SEN HİÇ BİR ŞEY YAPMADIN
Sen hiçbir şey söylemedin.
Susmayı seçtin…
Sabrettin…
Alttan aldın…
Kırılmamak için, kimseyi kırmamak için, sustun.
Ama bir gün bir baktın…
Herkes seni suçluyor.
Sanki kavganın ortasına sen düşürdün herkesi.
Sanki sevgisiz olan sendin.
Sanki hep yanlış yapan, hep fazla olan… sendin.
Oysa sen sadece
Yıkılmamak için ayakta kalmaya çalıştın.
İçin içini yerken, dışına belli etmemeye çalıştın.

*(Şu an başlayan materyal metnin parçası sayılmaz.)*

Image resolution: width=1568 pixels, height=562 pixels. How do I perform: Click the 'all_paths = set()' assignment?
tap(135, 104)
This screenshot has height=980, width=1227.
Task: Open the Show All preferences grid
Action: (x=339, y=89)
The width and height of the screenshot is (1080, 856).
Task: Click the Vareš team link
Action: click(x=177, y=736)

Canın yanarken bile “iyiyim” dedin.
Ama senin sessizliğini herkes kendi işine geldiği gibi yorumladı.
Sustun…
Onlar sustuğuna kızdı.
Geri çekildin…
Onlar uzaklaştın sandı.
Yutkundun…
Onlar kabullendin sandı.
Ve sonunda ne oldu biliyor musun?
Tüm yükü sana bıraktılar.
Tüm suçu, tüm kırıkları, tüm “yanlışları”…
Senin omzuna yıktılar.
Bu… haksızlık.
Bu… acımasızlık.
Bu… yalnız bırakılmak.
Ve sen şimdi kendi içine sessizce bağırıyorsun:
“Neden hep benmişim gibi gösterdiler?”
Ama sesin kimsenin duvarını aşamıyor.
O yüzden acın büyüyor.
Boğazın düğümleniyor.
Gözlerin doluyor ama yine silemiyorsun.
Çünkü alıştın…
Görülmemeye.
Anlaşılmamaya.
Susmaya…
Ama bak:
Ben seni duyuyorum.
Ben o sessizliğin ardındaki çığlığı görüyorum.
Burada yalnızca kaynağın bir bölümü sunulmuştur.